In March 1622, the natives retaliate and massacre a third of the 1,200 settlers in the first 'Indian' uprising. In response, the British send more arms. The subsequent killings stop any native problems for 20 years. In 1644, what's left of the Powhatan empire rises again. Their leader is shot in the back and within a few years, an empire of 20,000 is reduced to under 2,000.

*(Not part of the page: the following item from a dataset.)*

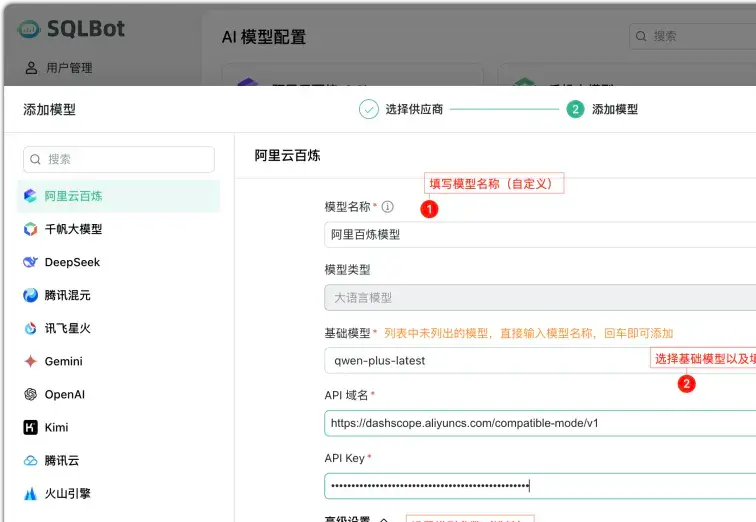Click the Gemini provider icon

(x=31, y=361)
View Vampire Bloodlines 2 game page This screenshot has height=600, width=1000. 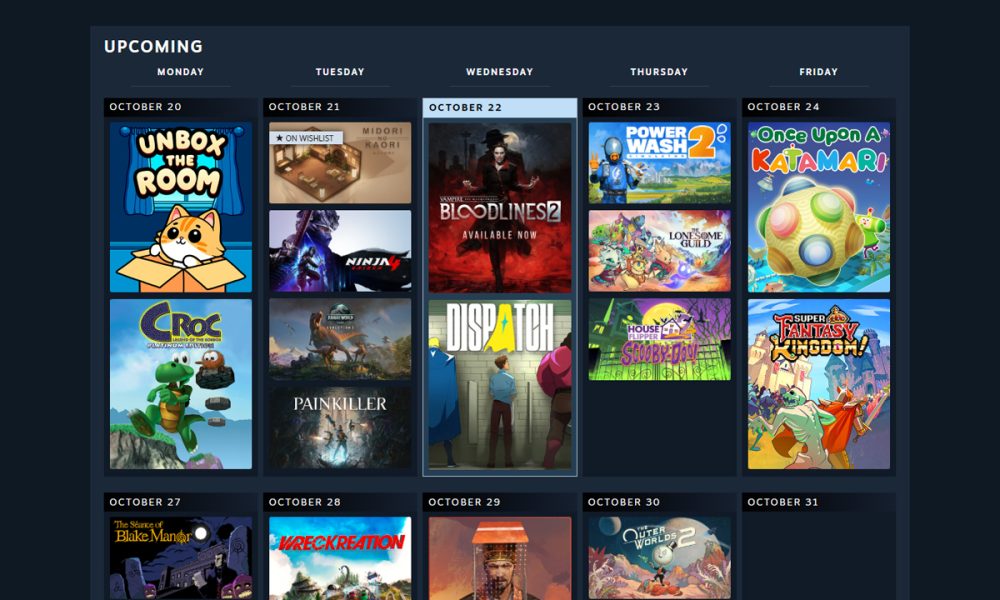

It's the same story for the tribes that met the Plymouth pilgrims. In 1675, Metacom, or 'King Philip', the son of the chief behind the Thanksgiving peace of 1621, attempts to unite the tribes of southern New England against further European expansion. But it's always a numbers game. The settlers lose 1.5% of their people. The natives lose 15%. King Philip is executed like a criminal. His supporters are sold into slavery. In terms of a European invasion, the beach-head had been secured.

Did you know?

It was the Native Americans who introduced Europeans to smoking tobacco. In doing so, they inadvertently had revenge on their European invaders who had destroyed hundreds of thousands of the Native Americans with smallpox and measles. Some estimate that in the 20th century, deaths from smoking in the developed world (mainly the US and Europe) exceeded 700 million. , The 'savage natives' were often shocked by European customs such as child-beating or exclusive family loyalty. As one native American said to a priest, 'you love only your own children, but we love all children.', Not all the Native American tribes were fearful of the new arrivals. The coastal tribes of South Carolina welcomed the planting of Charles Town in 1670 as it protected them from the wild tribes of the interior.